YOUR GOAL
Please copy every line below that contains the string "screenshot".

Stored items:
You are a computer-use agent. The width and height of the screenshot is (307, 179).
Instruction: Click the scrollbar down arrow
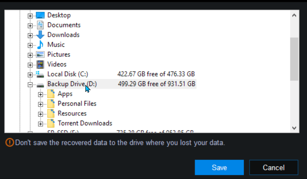pos(294,128)
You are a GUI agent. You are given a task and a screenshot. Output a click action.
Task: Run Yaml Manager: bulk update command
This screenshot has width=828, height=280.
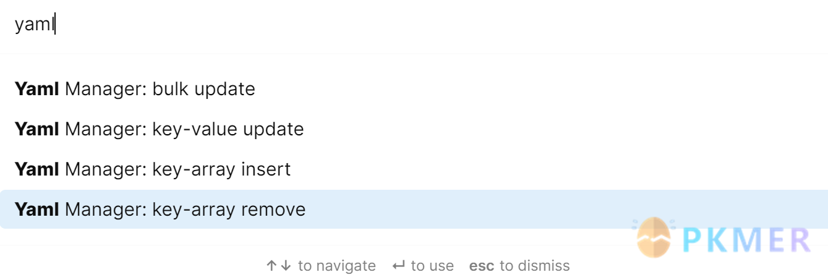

REPLY TO THE TASK
You are a computer-use agent. The width and height of the screenshot is (307, 179).
You are a GUI agent. You are given a task and a screenshot. Output a click action.
This screenshot has width=828, height=280.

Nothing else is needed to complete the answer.